# List of Anthro Like Games.



## KaiserVadin (Jul 11, 2008)

So far the only ones I know of are:

Trickster Online Revolution

Grand Chase

Sonic Adventure DX ( Not Free So Worthless To Link )

can someone please list others ?


----------



## LainMokoto (Jul 11, 2008)

Bloody Roar, I think it was on the Playstation. It isn't totally anthro but the fighters turn into anthros.


----------



## WhiteHowl (Jul 12, 2008)

oh god not trickster. I still have nightmares about drills because of that game.

Animal crossing... and that's all I can think of


----------



## Namiel (Jul 12, 2008)

Tai Fu: Wrath of the Tiger
Star Fox
Sly Cooper
Rachet and Clank
Fur Fighters
Bloody Roar

Some games with occasional anthro characters

Final Fantasys (Red XIII, Freya, Khimari, even Zidane)

* **TO DO**:
Carry on the forum thread listing anthro games, starting right after its last line.

Entries on locating words and elements
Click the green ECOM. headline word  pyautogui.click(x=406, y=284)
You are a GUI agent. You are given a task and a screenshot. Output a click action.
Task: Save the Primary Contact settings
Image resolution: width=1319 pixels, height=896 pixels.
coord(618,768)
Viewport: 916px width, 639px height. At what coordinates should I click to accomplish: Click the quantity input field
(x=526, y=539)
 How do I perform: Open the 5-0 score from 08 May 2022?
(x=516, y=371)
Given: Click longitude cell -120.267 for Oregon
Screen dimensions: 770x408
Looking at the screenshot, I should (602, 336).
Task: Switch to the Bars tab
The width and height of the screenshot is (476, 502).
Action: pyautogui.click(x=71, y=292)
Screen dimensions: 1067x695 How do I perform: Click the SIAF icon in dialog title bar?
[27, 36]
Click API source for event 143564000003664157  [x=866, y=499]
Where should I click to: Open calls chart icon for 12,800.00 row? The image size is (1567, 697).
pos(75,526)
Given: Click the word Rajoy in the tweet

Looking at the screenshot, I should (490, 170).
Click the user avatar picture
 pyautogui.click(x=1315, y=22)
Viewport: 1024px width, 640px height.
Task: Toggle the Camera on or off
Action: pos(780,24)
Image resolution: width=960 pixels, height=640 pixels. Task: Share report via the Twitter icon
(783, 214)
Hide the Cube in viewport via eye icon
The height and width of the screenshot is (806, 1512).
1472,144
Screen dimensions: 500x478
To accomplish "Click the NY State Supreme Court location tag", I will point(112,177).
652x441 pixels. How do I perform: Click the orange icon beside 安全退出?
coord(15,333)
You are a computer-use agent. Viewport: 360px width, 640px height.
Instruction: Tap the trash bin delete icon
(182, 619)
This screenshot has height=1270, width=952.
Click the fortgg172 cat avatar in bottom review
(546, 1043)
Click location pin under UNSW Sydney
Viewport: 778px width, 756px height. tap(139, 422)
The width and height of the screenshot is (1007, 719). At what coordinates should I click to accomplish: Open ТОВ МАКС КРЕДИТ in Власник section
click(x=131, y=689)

* **THE ANSWER**:
Xenogears (several demi-humans, such as Hammer)
Diablo II (Druids)
Chrono Trigger/Cross (I lurves Frog)


----------



## E-mannor (Jul 12, 2008)

there's always elder scrolls, oblivion is by far the best so far, and there are lizard and cat anthros... good enough for me ^_^


----------



## Takun (Jul 12, 2008)

"Here kitty kitty kitty."

I love Oblivion lol.


----------



## AdventBahamut (Jul 12, 2008)

Beyond Good and Evil. Plenty of anthros, and overall it's a great game that I demand EVERYONE play.


----------



## Wontoon Kangaroo (Jul 12, 2008)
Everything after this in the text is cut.